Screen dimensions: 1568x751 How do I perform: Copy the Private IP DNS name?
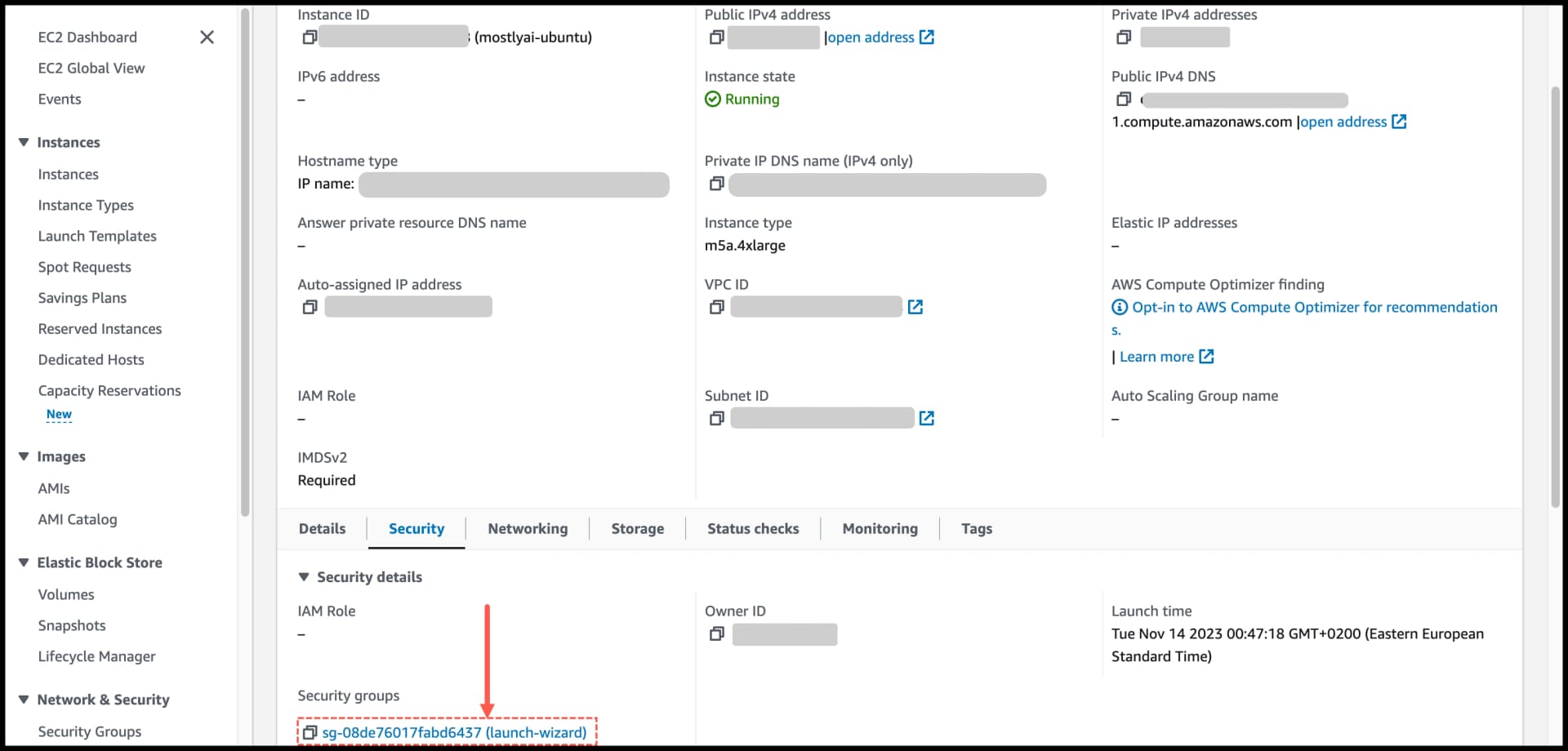coord(716,184)
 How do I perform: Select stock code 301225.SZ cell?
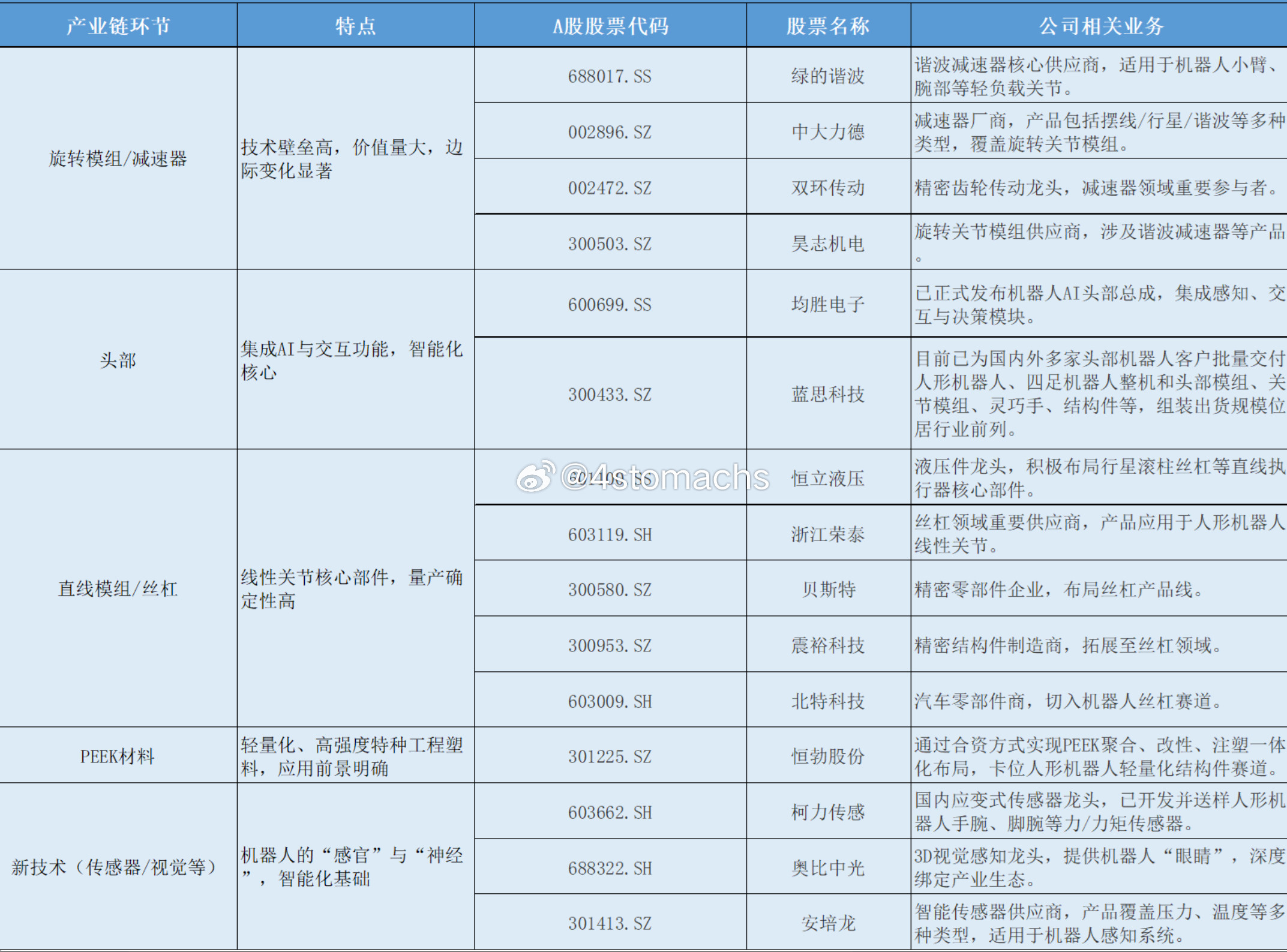click(610, 756)
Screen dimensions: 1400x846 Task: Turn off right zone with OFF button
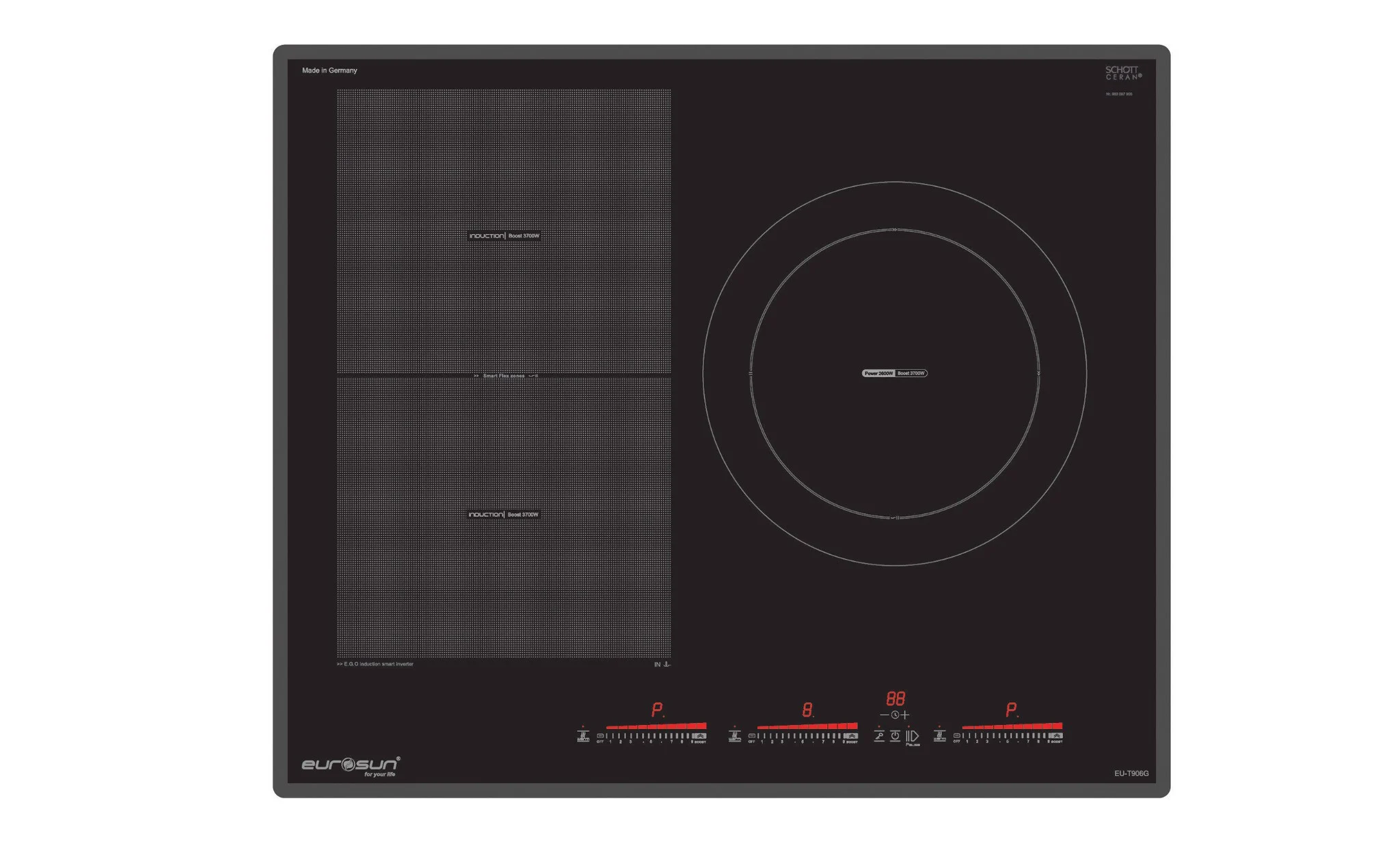[956, 737]
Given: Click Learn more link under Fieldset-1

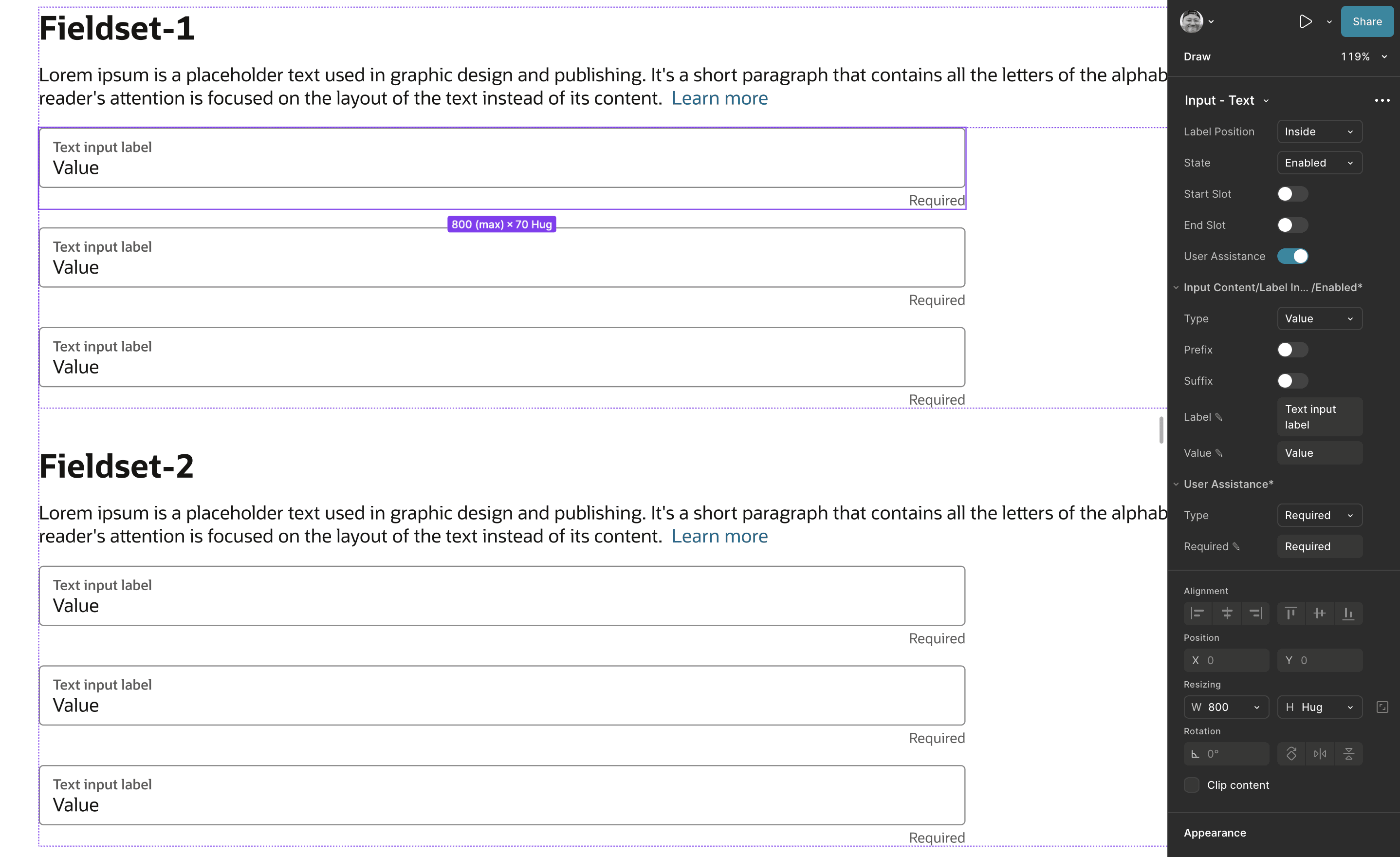Looking at the screenshot, I should 719,98.
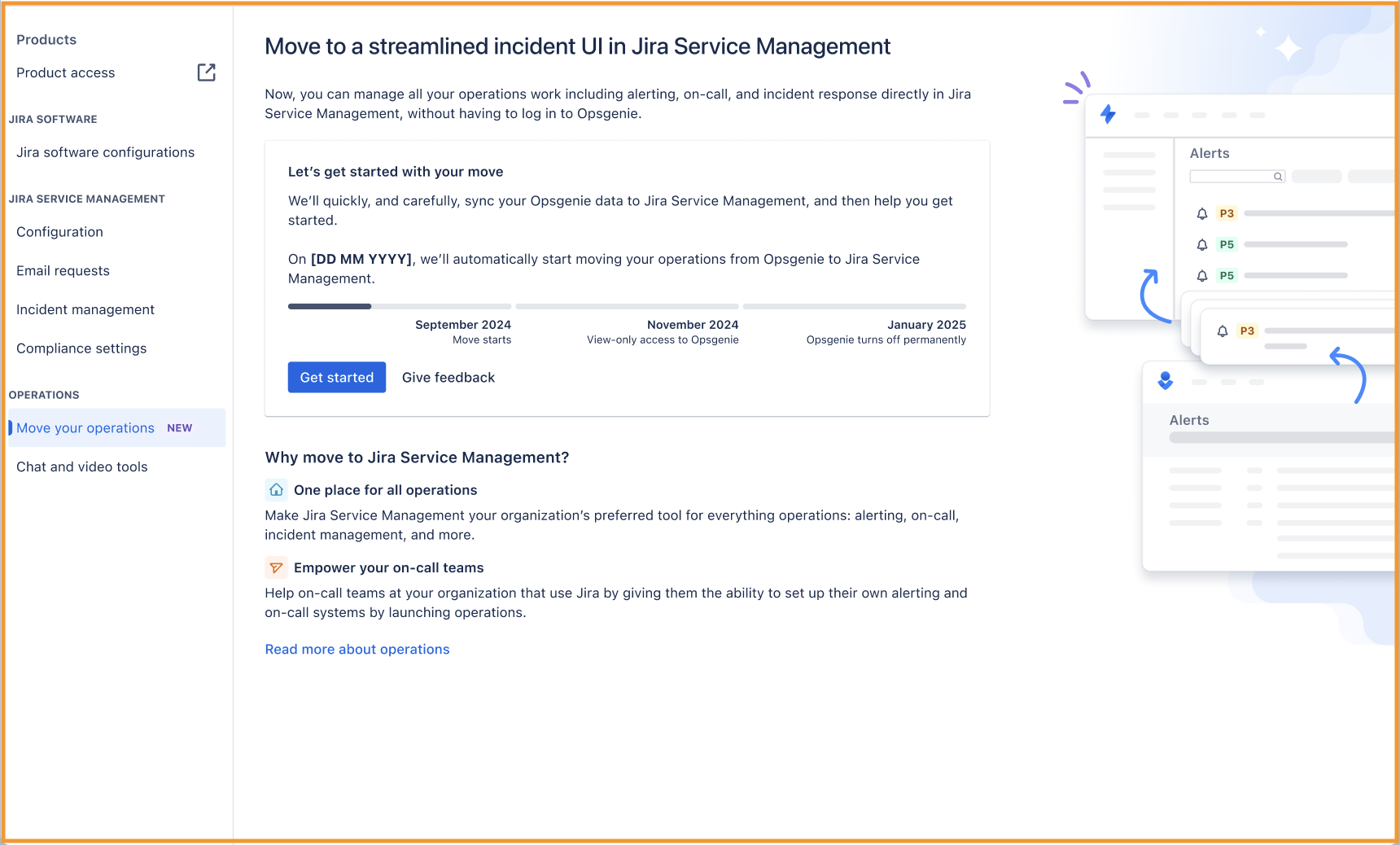This screenshot has width=1400, height=845.
Task: Select Configuration under Jira Service Management
Action: (x=59, y=232)
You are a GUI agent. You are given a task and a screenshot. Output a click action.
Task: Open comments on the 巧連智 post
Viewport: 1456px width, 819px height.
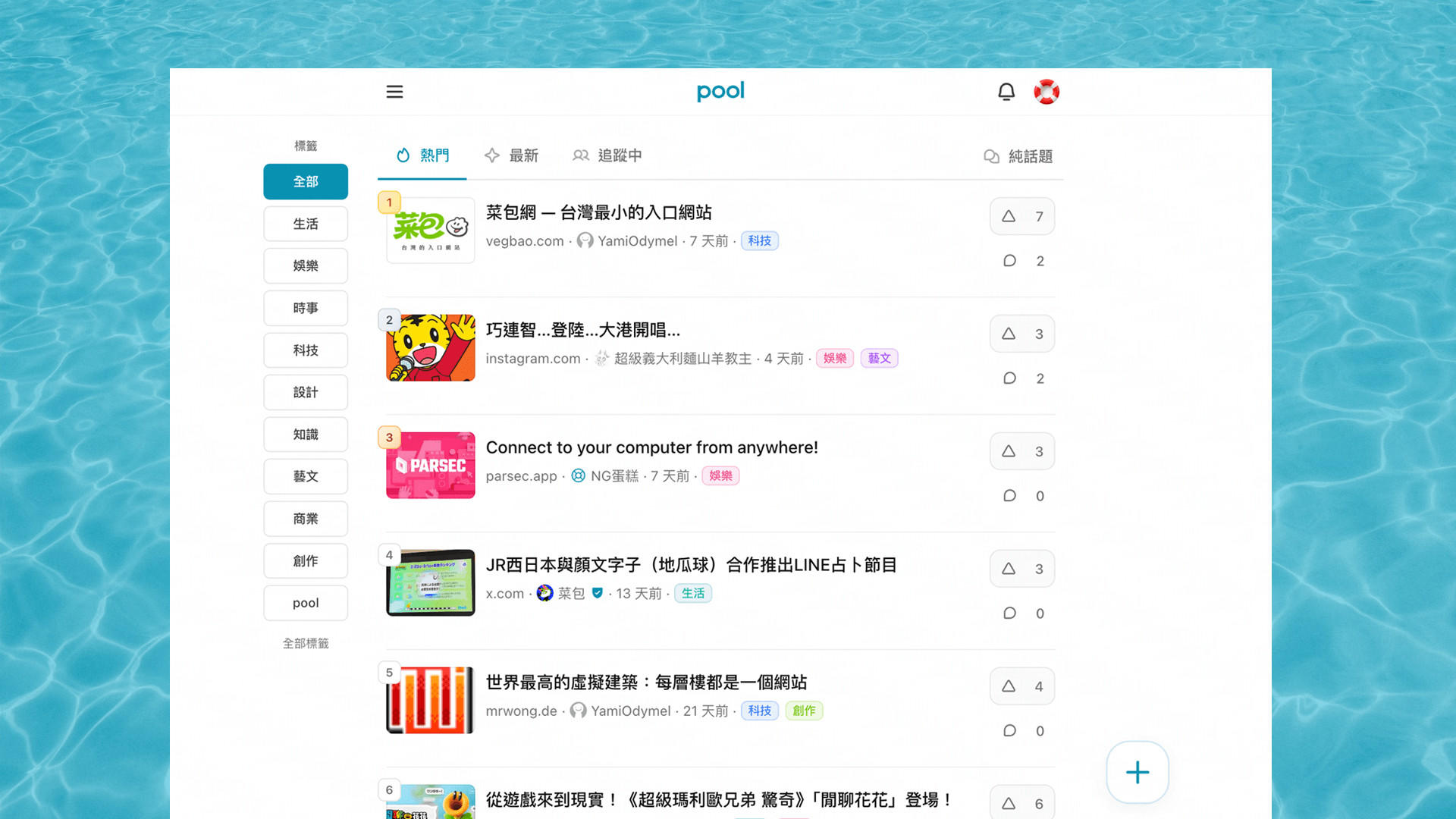point(1023,378)
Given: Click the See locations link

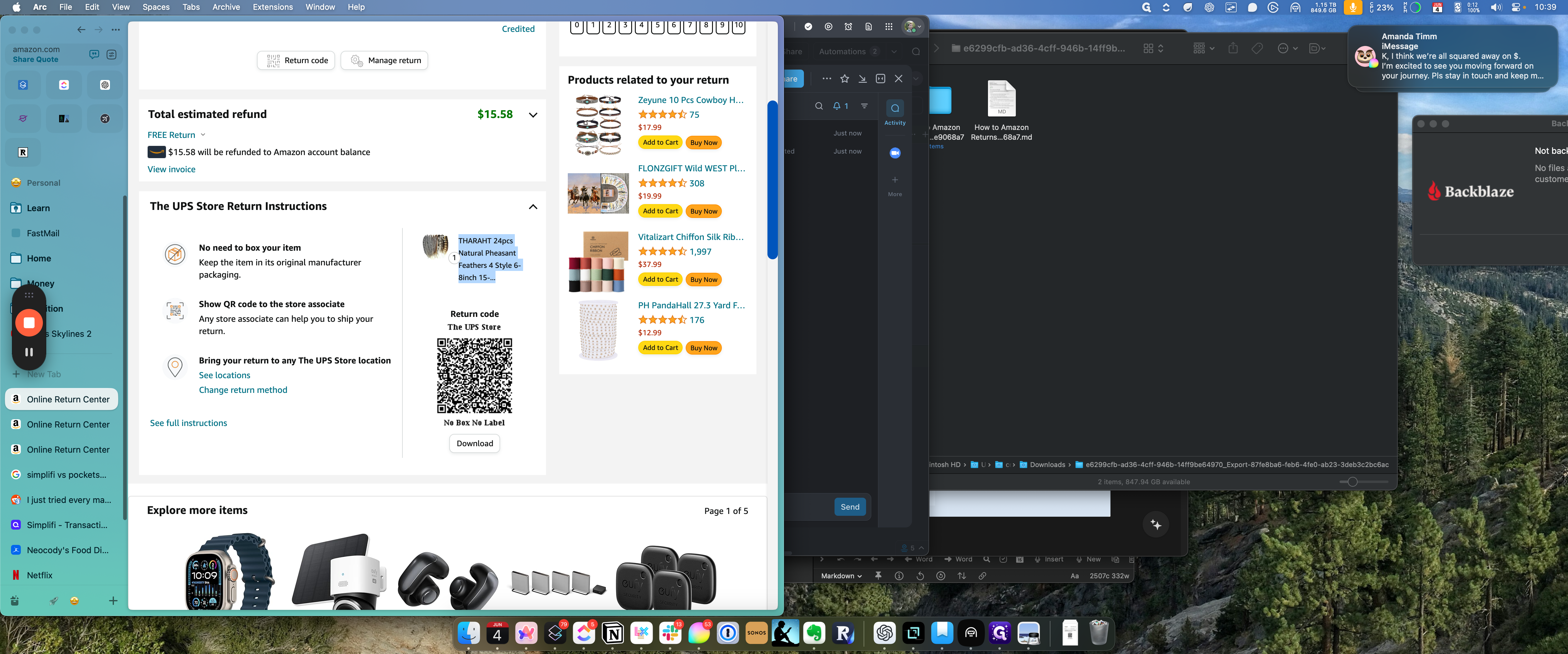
☆ ☆ ☆ ☆ ☆
▶ **The problem**: Leave out each picture and extract the lines from the one containing "Task: Open comments on the 巧連智 post" through the end of the records above, inclusive, exactly as they stand.

▶ **Completed task**:
Task: Open comments on the 巧連智 post
Viewport: 1456px width, 819px height.
point(1023,378)
Given: Click the See locations link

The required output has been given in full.